Do people actually want to receive your newsletter? Or your SMS messages? “As a marketer you need to do a better job of creating stuff that people actually want,” Bullock said. “… If people sign up for it, they’re asking and you’re getting that data. Then we can do better personalization and create better experiences, which at the end of the day, you’re going to see better results.”
Controlling Your Data at the Core
The first thing for brands and marketers to note when complying with privacy standards is taking back ownership of your data, according to Joe Gaska, CEO and founder of GRAX, a data value platform. Have control of your data, and don’t let vendors take control.
“It’s about making sure that you have control as a business, and making sure that the people that you’re doing partnerships with. …they’re not taking ownership of your data,” Gaska said. “What really happens [with some vendors] is they’re taking all of your data and locking it away in a storage that is physically owned by somebody else.”
Federal Privacy Law Coming Next in Biden Administration?
Will the US federal government follow suit and create its own GDPR? Maybe. A new administration begins under Joe Biden in January.
Stanley Huang, CTO and co-founder at Moxtra, a customer collaboration platform, noted the GDPR focuses on opt-in, with no data sharing or selling. He expects a federal level of compliance to be defined soon in the United States and for it to be a more restricted policy than what we’re seeing put in place in California.
“The federal measure will likely look like a hybrid of the CPRA and GDPR,” Huang said. “Data sharing is a critical part of compliance, so that’ll be key to be incorporated.
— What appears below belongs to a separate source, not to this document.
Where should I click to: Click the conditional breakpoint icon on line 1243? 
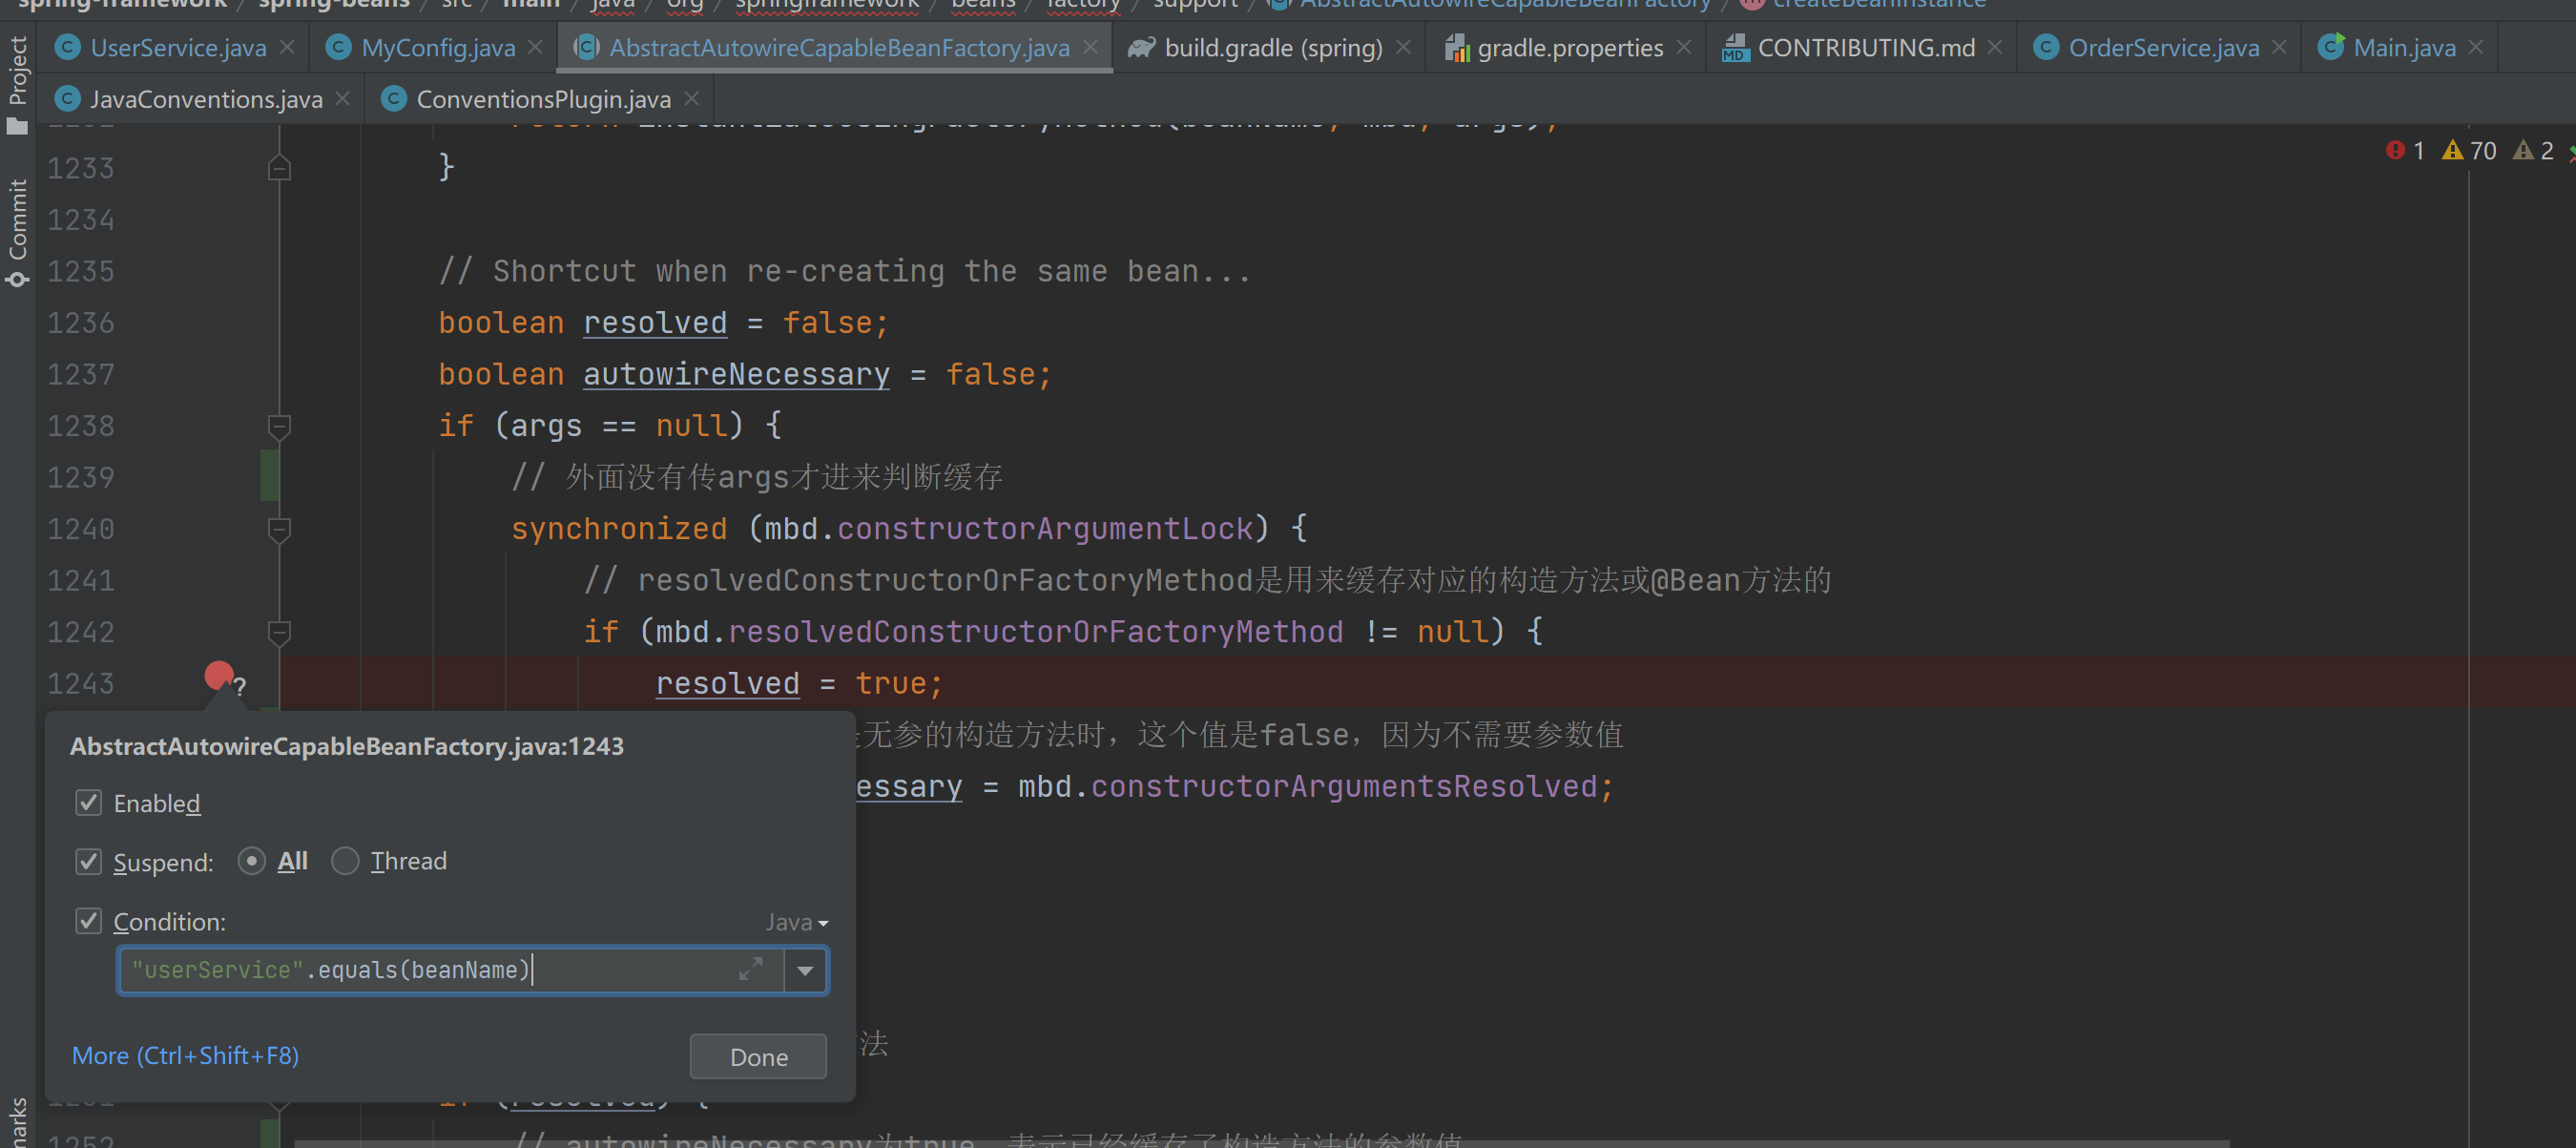coord(219,677)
As well as an ‘opt-out’ rather than ‘opt-in’ clause will be more highly considered since the US culture is built upon promoting innovation which is fueled in many ways by data insights. Though, it wouldn’t surprise me if certain types of sensitive personal data were defined as ‘opt-in’ like religious affiliation and sexual orientation. The federal version of this privacy law may follow GDPR in the way of protecting the ‘data subject’ outside of specific geographic locations like the CPRA is limited to.”